Kenyamanan Pertama

2.9K 430 32
                                    

Bersyukur hari ini Ayana libur dari part time. Florist tempatnya bekerja sedang direnovasi bagian depan sehingga Sania--ibunya Edsel meliburkan para pegawai selama satu minggu dengan gaji pokok yang tetap dibayarkan. Wanita anggun berwajah bule itu sangat pengertian mengenai kesibukannya di semester akhir. Ayana merasa beruntung bisa menjadi bagian toko bunga yang selalu ramai pengunjung.

Jantung Ayana mencelus saat menyadari bidikan tajam dari ekor mata laki-laki di depan kemudi. Selama dalam perjalanan keduanya terdiam. Tak ada satu kata pun yang terdengar sehingga membuat Ayana ngeri melihat ekspresi wajah dingin Jovic yang fokus menyetir mobil.

Ayana tak berani bertanya ke mana tujuannya, bahkan sudah pasrah dengan yang terjadi selajutnya. Dengan kondisi badan yang kurang fit, kelopak matanya terasa berat. Ayana tak kuasa lagi menahan rasa kantuk yang menyerang hingga memejam erat.

Sampai tiba di kawasan parkiran mal elit, Jovic mematikan mesin mobil, membuka seatbelt yang membelit, lantas menoleh pada perempuan yang terduduk dengan posisi sedikit merosot.

Tanpa sadar garis bibirnya menipis memerhatikan wajah polos yang tertidur. Bibirnya yang terpoles liptint berwarna soft pink sedikit terbuka, terlihat sangat menggiurkan. Jovic mencondongkan badan demi memusatkan objek penglihatannya.

Dengan pacuan degup jantung yang menghantam keras, tangannya bergerak menyentuh bibir meranum kenyal. Gerakannya sangat hati-hati karena tidak mau mengganggu. Jovic melenguh, merutuki logikanya yang mendadak lemah hanya dengan suguhan bibir perempuan.

Perlahan, tapi pasti kepalanya mendekat, menatap penuh minat pada warna pink yang segar. Namun, ketika tinggal beberapa centi lagi, pemilik bulu mata panjang nan indah mengerjap. Keduanya sama-sama terdiam dalam momen awkward.

Jovic gegas menjauhkan diri. "Tidurmu lama sekali, sampai mulutmu berbuih," selorohnya asal.

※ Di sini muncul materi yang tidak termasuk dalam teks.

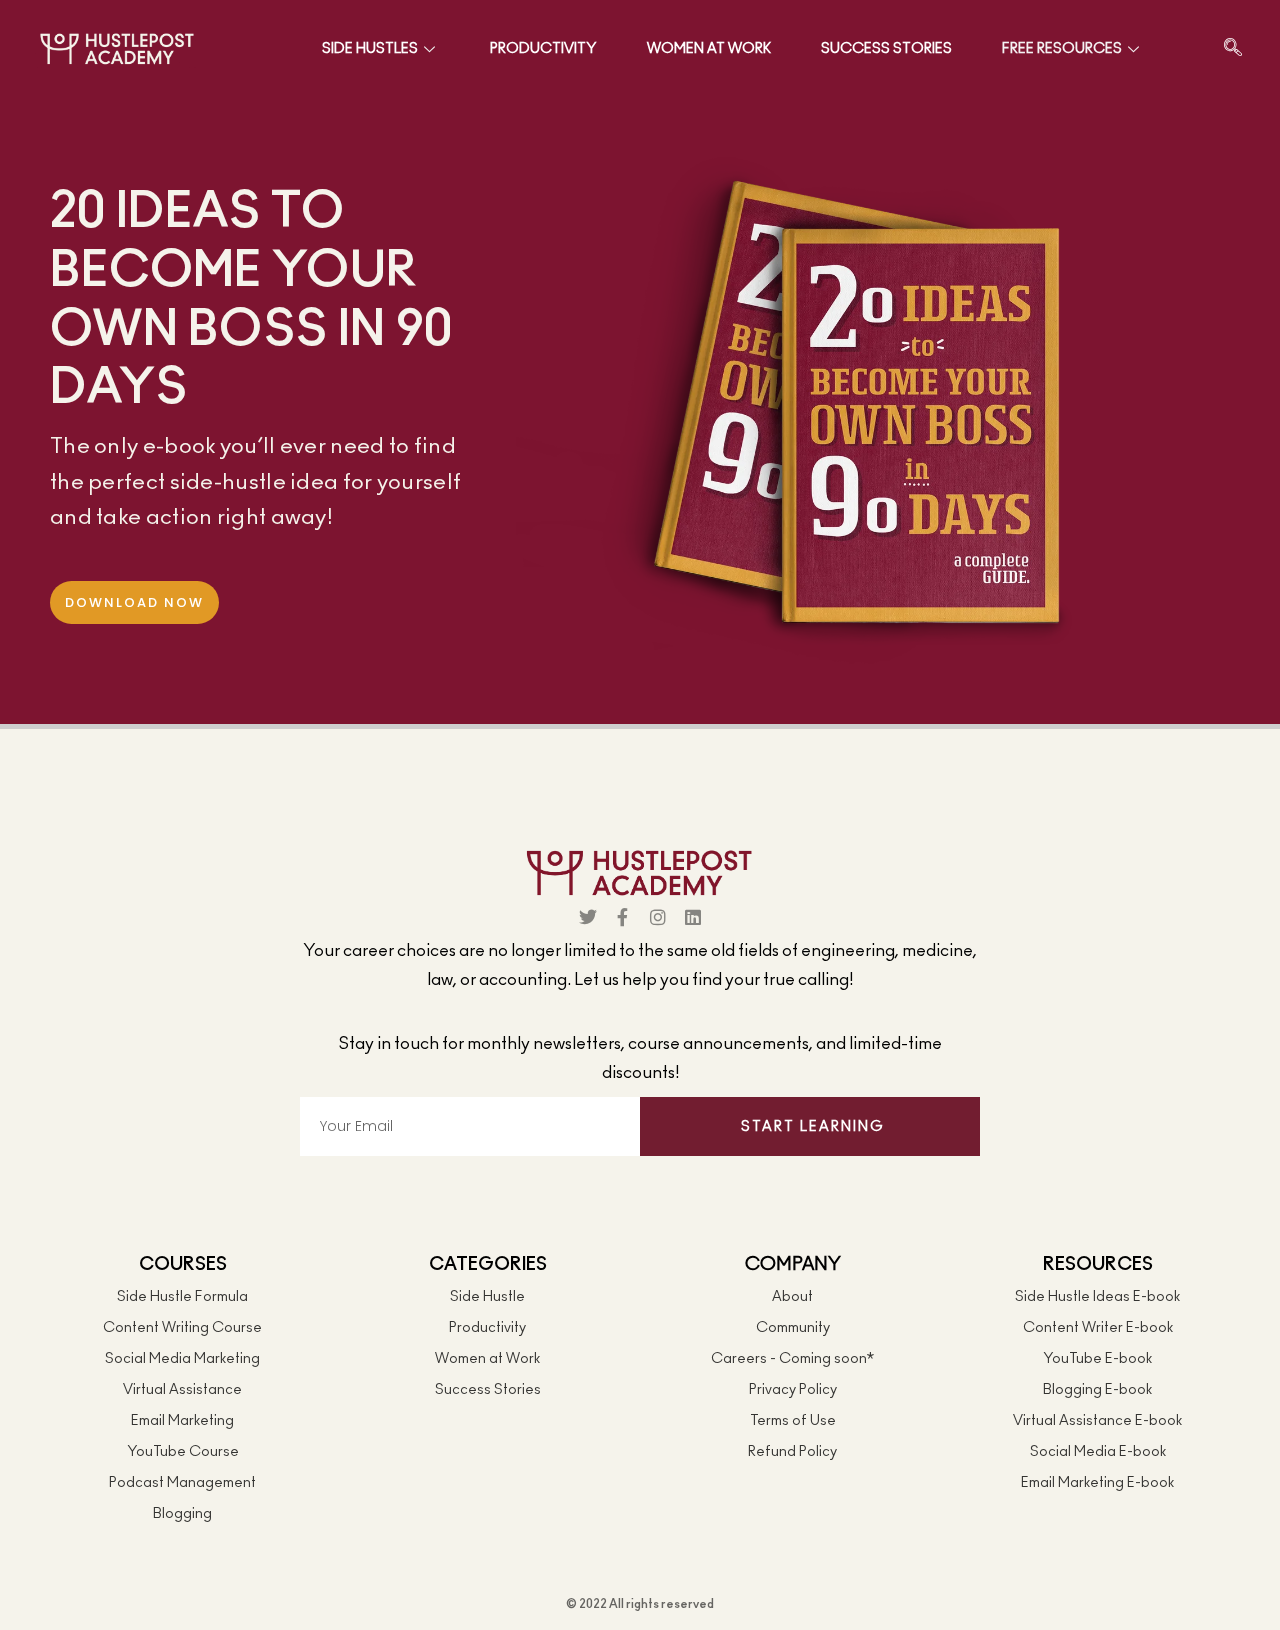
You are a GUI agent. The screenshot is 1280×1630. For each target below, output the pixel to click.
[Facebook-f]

Ayana tentu saja terperangah, cepat mendongak pada kaca spion di atas. Di sana tidak menemukan jejak liur yang menempel.

"Tidak perlu dicari, aku sudah menghapusnya," imbuh Jovic mengulum senyum menyapu pipi Ayana yang memerah. "Sekarang cepat turun."

Ayana mengikuti instruksi dan mengekori langkah Jovic. "Ini di mana?" tanyanya masih dengan raut bingung. Area parkiran itu tidak dikenalinya.

"Mall."

"Mall?" Ayana membeo dengan raut aneh.

"Iya, mall. Memangnya kamu berharap kita ke hotel?"

"Tidak, tidak, tidak," pungkasnya tegas dengan gelengan kepala.

Jovic mendekat, menarik lengan Ayana, lalu beralih menutkan jari-jemari mereka. "Kita akan senang-senang di sini."

Tatapan Ayana beralih pada tangannya yang digenggam erat. Rasa hangat membungkus tangannya yang dingin. Jovic meoleh sekilas dan menyunggingkan seulas senyum tipis, membuat Ayana merasaka sesuatu yang asing menjalar cepat ke arteri darah hingga memompa kuat jantungnya.

***

Ayana sempat melongo dengan kegiatan yang mereka lakukan dalam mal. Mulai dari menonton bioskop, belanja, dan di akhiri dengan mengisi amunisi perut kosong. Sunggah, pola pikir laki-laki oriental di depannya tak bisa ditebak, padahal saat mengancamnya Jovic tampak sangat menyeramkan.

Suasana hatinya berubah cukup drastis dari yang dibayangkan Ayana. Ia pikir, Jovic akan melakukan hal keji lainnya mengingat kartu As yang dimilikinya sangat berpengaruh pada kehidupan Ayana.

Hampir senja, Jovic mengantar Ayana pulang. Suasana hatinya sudah jauh membaik. Sebenarnya Jovic cukup terusik oleh kata-kata Jeno mengenai misi balas dendamnya. Panas dalam dadanya membakar cepat pada suasana hatinya.